Since the 1960s, Chomsky has maintained that syntactic knowledge is at least partially inborn, implying that children need only learn certain parochial features of their native languages. Chomsky based his argument on observations about human language acquisition, noting that there is an enormous gap between the linguistic stimuli to which children are exposed and the rich linguistic knowledge they attain (see: "poverty of the stimulus" argument). For example, although children are exposed to only a finite subset of the allowable syntactic variants within their first language, they somehow acquire the ability to understand and produce an infinite number of sentences, including ones that have never before been uttered. To explain this, Chomsky reasoned that the primary linguistic data (PLD) must be supplemented by an innate linguistic capacity. Furthermore, while a human baby and a kitten are both capable of inductive reasoning, if they are exposed to exactly the same linguistic data, the human will always acquire the ability to understand and produce language, while the kitten will never acquire either ability. Chomsky labeled whatever relevant capacity the human has that the cat lacks as the language acquisition device (LAD), and he suggested that one of the tasks for linguistics should be to determine what the LAD is and what constraints it imposes on the range of possible human languages. The universal features that would result from these constraints constitute "universal grammar".

Transformational generative grammar

Beginning with his Syntactic Structures (1957), a distillation of his Logical Structure of Linguistic Theory (1955), Chomsky challenges structural linguistics and introduces transformational grammar.

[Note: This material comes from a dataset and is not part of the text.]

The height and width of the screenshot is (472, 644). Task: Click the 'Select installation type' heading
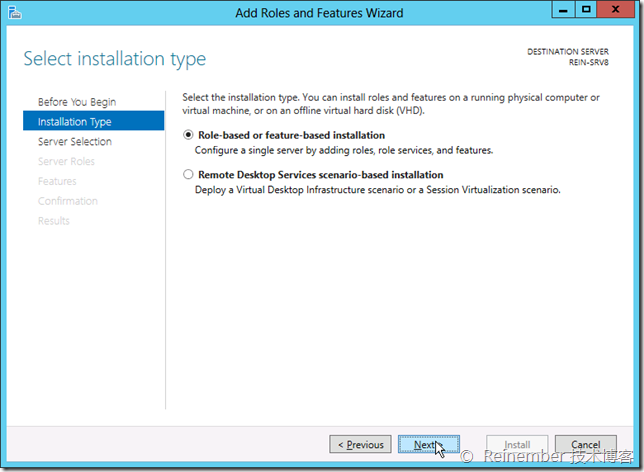114,59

Chomsky's theory posits that language consists of both deep structures and surface structures. Surface structure 'faces out' and is represented by spoken utterances, while deep structure 'faces inward' and expresses the underlying relations between words and conceptual meaning. Transformational grammar is a generative grammar (which dictates that the syntax, or word order, of surface structures adheres to certain principles and parameters) that consists of a limited series of rules, expressed in mathematical notation, which transform deep structures into well-formed surface structures. The transformational grammar thus relates meaning and sound.

Chomsky hierarchy

The Chomsky hierarchy, sometimes referred to as the Chomsky-Schützenberger hierarchy, is a containment hierarchy of classes of formal grammars. The hierarchy imposes a logical structure across different language classes and provides a basis for understanding the relationship between grammars (devices that enumerate the valid sentences within languages). In order of increasing expressive power it includes regular (or Type-3) grammars, context-free (or Type-2) grammars, context-sensitive (or Type-1) grammars, and recursively enumerable (or Type-0) grammars. Each class is a strict subset of the class above it, i.e., each successive class can generate a broader set of formal languages (infinite sets of strings composed from finite sets of symbols, or alphabets) than the one below. In addition to being important in linguistics, the Chomsky hierarchy is also relevant in theoretical computer science, especially in programming language theory, compiler construction, and automata theory.

Minimalist program

Since the 1990s, much of Chomsky's research has focused on what he calls the Minimalist Program (MP), in which he departs from much of his past research and instead attempts to simplify language into a system that relates meaning and sound using the minimum possible faculties that could be expected, given certain external conditions that are imposed on us independently. Chomsky dispenses with concepts such as 'deep structure' and 'surface structure' and instead places emphasis on the plasticity of the brain's neural circuits, along with which comes an infinite number of concepts, or 'Logical Forms'. When exposed to linguistic data, the brain of a hearer-speaker then proceeds to associate sound and meaning, and the rules of grammar that we observe are in fact only the consequences, or side effects, of the way that language works. Thus, while much of Chomsky's prior research has focused on the rules of language, he now focuses on the mechanisms that the brain uses to create these rules.